July 25, 2013
New Puzzle Piece In How Brain Chemicals Affect Memory
April Flowers for redOrbit.com - Your Universe Online
New insight into the mechanism by which the brain uses chemical messengers may lead to a better understanding of memory preservation. A team of researchers, led by Trevor Hamilton of Grant MacEwan University and Bill Colmers of the University of Alberta, believes the findings may contribute to Alzheimer's disease research.
Their results were published in the Journal of Neuroscience and concern a chemical messenger called neuropeptide Y (NPY). NPY has been linked to neurological and mood disorders as diverse as obesity, epilepsy and anxiety.
Using electrical and chemical signals, different regions of the brain communicate with each other with long and short messages. The brain reacts to longer messages with calcium ions.
When brain cells receive long and short messages within milliseconds of one another, they begin to behave differently. This reaction is known as neuroplasticity and it is the cell-level basis for learning. With repeated incoming messages, the junction that allows them to pass from one cell to another will become more or less effective at sending signals. Hamilton and Colmers, who both work in the Centre for Neuroscience at the U of A, discovered NPY decreased the effectiveness of signal transmission in nerve cells in the neocortex area of the brain throughout a number of repetitions. In the absence of NPY, the brain cell automatically fires a longer message in response to the original signals it received.
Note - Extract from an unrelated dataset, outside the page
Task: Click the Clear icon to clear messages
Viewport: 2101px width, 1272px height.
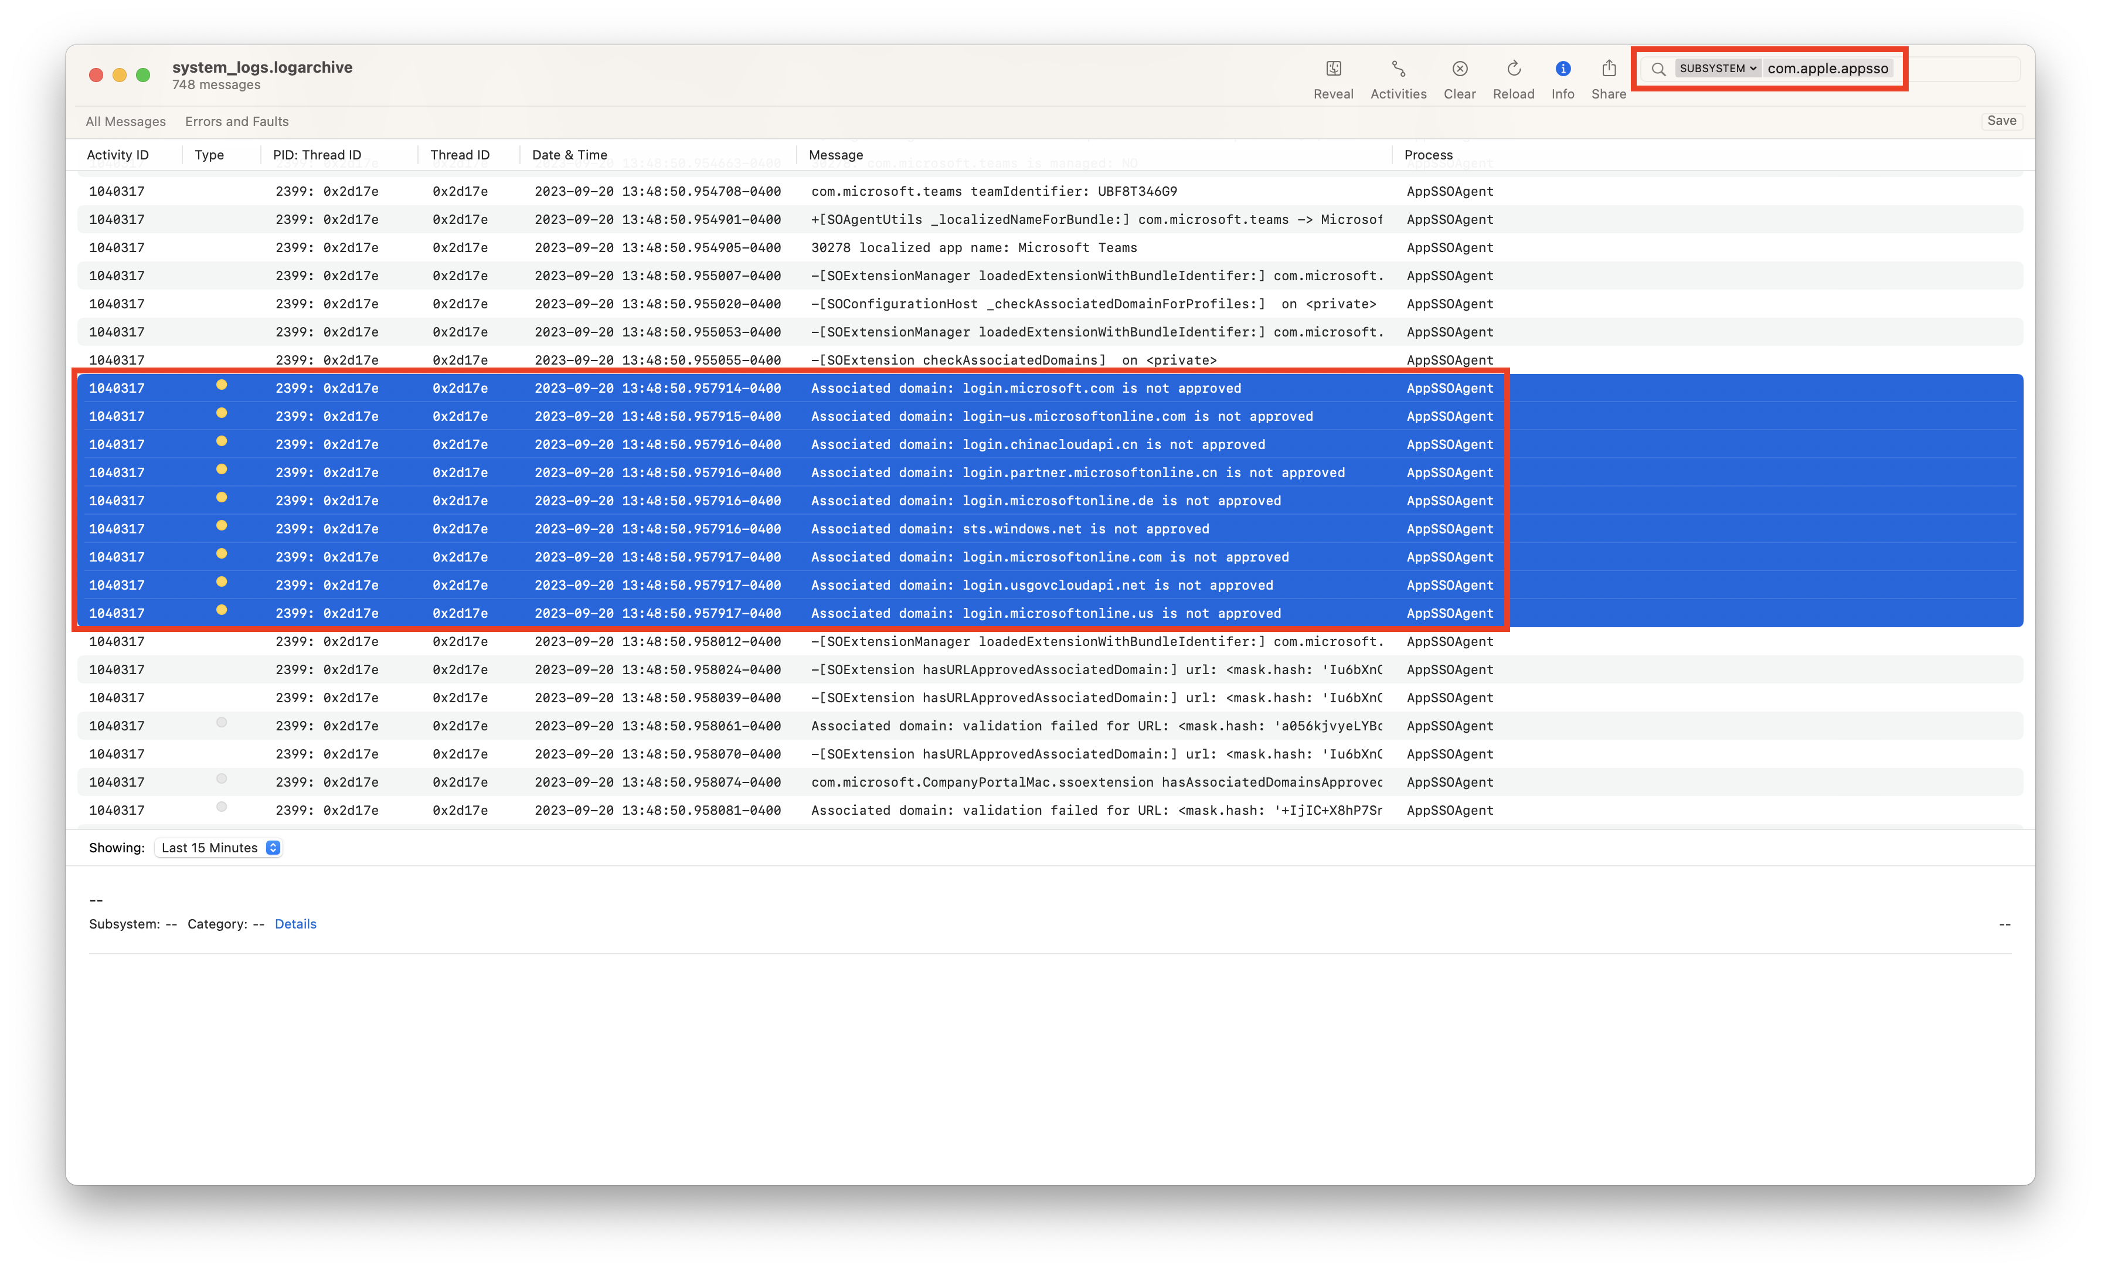Action: pyautogui.click(x=1459, y=68)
"If you pair a short message with a calcium influx in these cells, it actually causes forgetting. When NPY is released, it prevents those neurons from forgetting that bit of memory so it sticks around longer," said Colmers, professor of pharmacology and neuroscience.
"This work will help with the overall understanding of memory formation and may contribute to Alzheimer's disease research," Hamilton added.
The researchers were surprised by the interaction between NPY and the neocortex. In a 2010 study, Hamilton and Colmers investigated the interaction of NPY and the hippocampus, the part of the brain that forms memories. The actions in both brain regions were identical, but the consequences were not. In the hippocampus, repetition of the NPY messages actually improved the effectiveness of the brain cell junction.
"If you don't understand how something works in the first place, how are you going to fix it?" Colmers remarked on the future medical potential of the research. Colmers and Hamilton both emphasized that, although exciting, more research is needed before these results can be translated into preventative and therapeutic tools.